Source: R/power_mean.R
power_mean.Rd

Compute sample size, power, or minimum detectable effect (MDE) for a two-sample test of means. Leave exactly one of n, power, or effect as NULL to solve for that quantity.

Usage

power_mean(
  effect = NULL,
  var,
  n = NULL,
  power = 0.8,
  alpha = 0.05,
  N = Inf,
  deff = 1,
  resp_rate = 1,
  sides = 2,
  overlap = 0,
  rho = 0
)

Arguments

effect

Absolute difference in means (effect-size magnitude, positive). Leave NULL to solve for MDE.

var

Within-group variance (required).

n

Per-group sample size. Leave NULL to solve for sample size.

power

Target power, in (0, 1). Leave NULL to solve for power.

alpha

Significance level, default 0.05.

N

Per-group population size. Inf (default) means no finite population correction.

deff

Design effect multiplier (> 0). Values < 1 are valid for efficient designs (e.g., stratified sampling with Neyman allocation).

resp_rate

Expected response rate, in (0, 1]. Default 1 (no adjustment). The sample size is inflated by 1 / resp_rate.

sides

1 for one-sided or 2 (default) for two-sided test.

overlap

Panel overlap fraction in [0, 1], for repeated surveys.

rho

Correlation between occasions in [0, 1].

Value

A svyplan_power object with components:

n

Per-group sample size.

power

Achieved power.

effect

Effect size (difference in means).

solved

Which quantity was solved for ("n", "power", or "mde").

params

List of input parameters.

Details

The effective variance for the difference in means is:

$$V = 2 \cdot \text{var} \cdot (1 - \text{overlap} \cdot \rho)$$

The factor of 2 accounts for the two independent groups, reduced by the panel overlap term (Kish, 1965, Ch. 11).

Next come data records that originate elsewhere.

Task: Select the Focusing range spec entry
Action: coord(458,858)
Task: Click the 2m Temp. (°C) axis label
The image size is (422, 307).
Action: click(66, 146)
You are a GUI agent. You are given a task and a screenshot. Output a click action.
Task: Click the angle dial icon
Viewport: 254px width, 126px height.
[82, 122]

  • Solve n: \(n_0 = (z_{\alpha/s} + z_\beta)^2 \cdot V \cdot \text{deff} / \delta^2\), then finite population correction.

  • Solve power: Compute SE, then \(\text{power} = \Phi(\delta / \text{SE} - z_{\alpha/s})\).

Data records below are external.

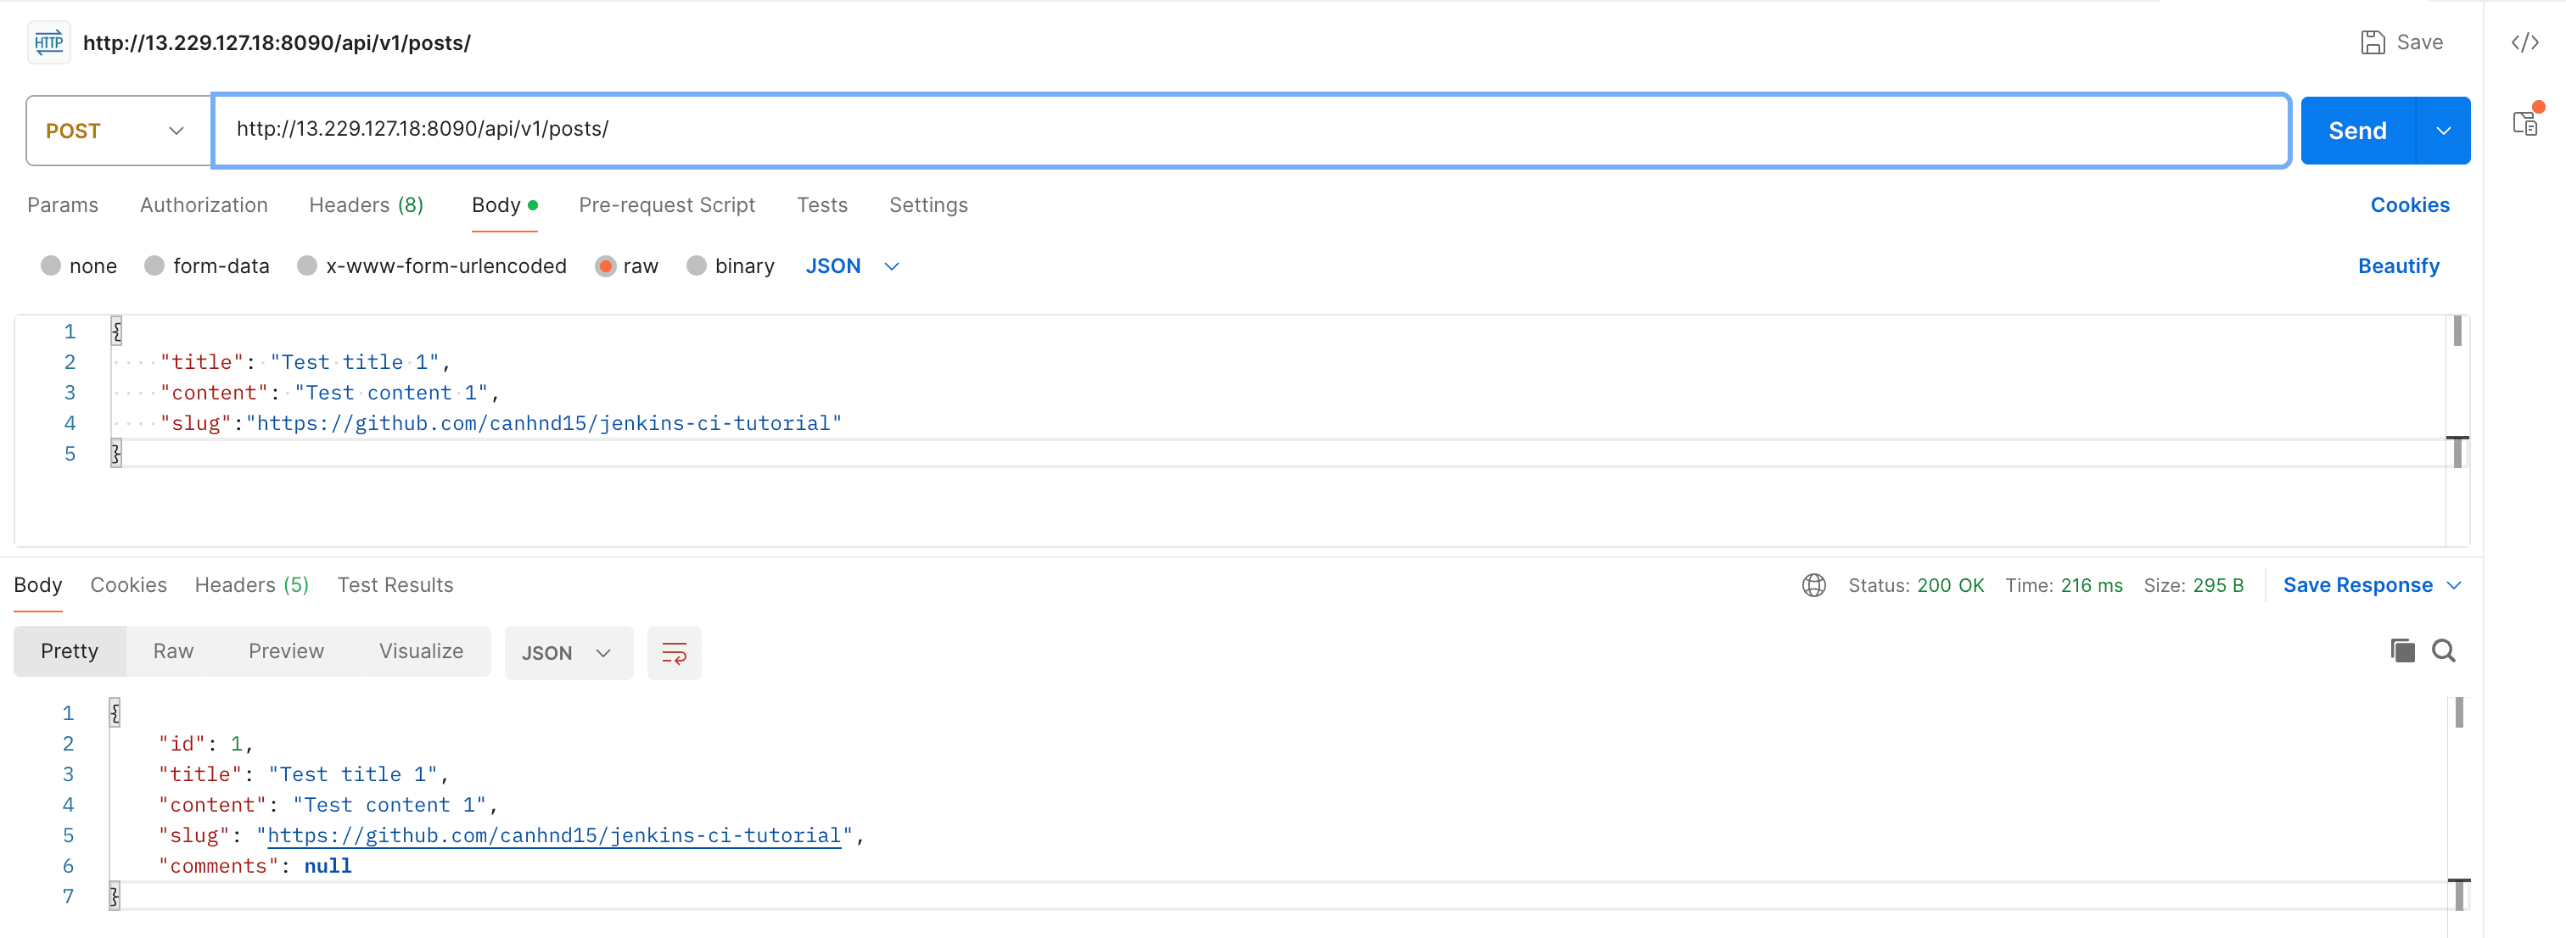
Task: Click the HTTP request type icon
Action: coord(49,43)
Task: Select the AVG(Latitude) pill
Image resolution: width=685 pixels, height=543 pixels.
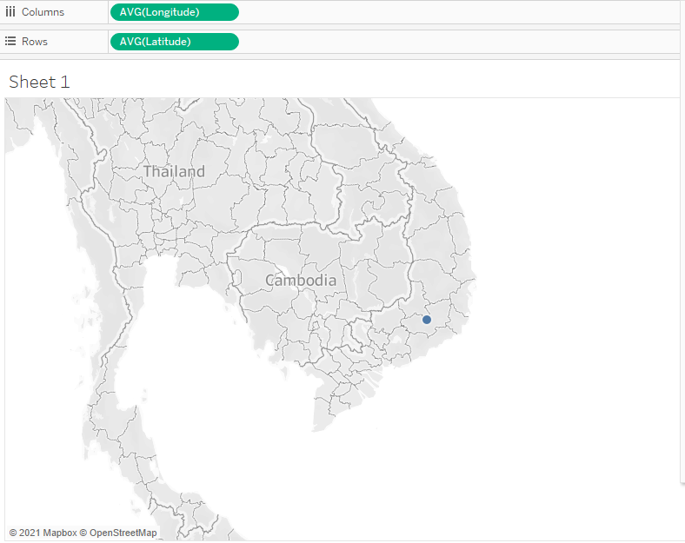Action: 174,42
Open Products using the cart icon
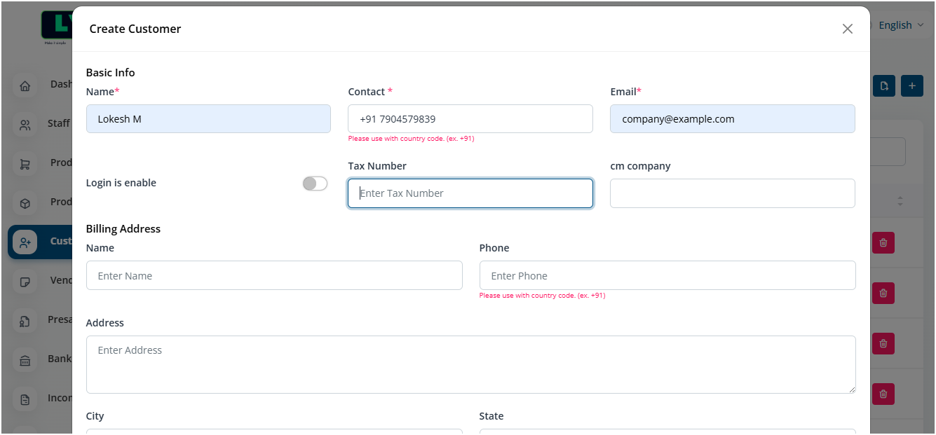This screenshot has height=435, width=936. (25, 163)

  • Solve MDE: Analytical formula, \(\delta = (z_{\alpha/s} + z_\beta) \sqrt{V \cdot \text{deff} \cdot (1-f) / n}\).

References

Cochran, W. G. (1977). Sampling Techniques (3rd ed.). Wiley.

Kish, L. (1965). Survey Sampling. Wiley.

See also

power_prop() for proportions, n_mean() for estimation precision.

Examples

# Sample size to detect a difference of 5 with variance 100
power_mean(effect = 5, var = 100)
#> Power analysis for means (solved for sample size)
#> n = 63 (per group), power = 0.800, effect = 5.0000
#> (alpha = 0.05)

# Power given n = 200
power_mean(effect = 5, var = 100, n = 200, power = NULL)
#> Power analysis for means (solved for power)
#> n = 200 (per group), power = 0.999, effect = 5.0000
#> (alpha = 0.05)

# MDE with n = 500
power_mean(var = 100, n = 500)
#> Power analysis for means (solved for minimum detectable effect)
#> n = 500 (per group), power = 0.800, effect = 1.7719
#> (alpha = 0.05)

# With design effect
power_mean(effect = 5, var = 100, deff = 1.5)
#> Power analysis for means (solved for sample size)
#> n = 95 (per group), power = 0.800, effect = 5.0000
#> (alpha = 0.05, deff = 1.50)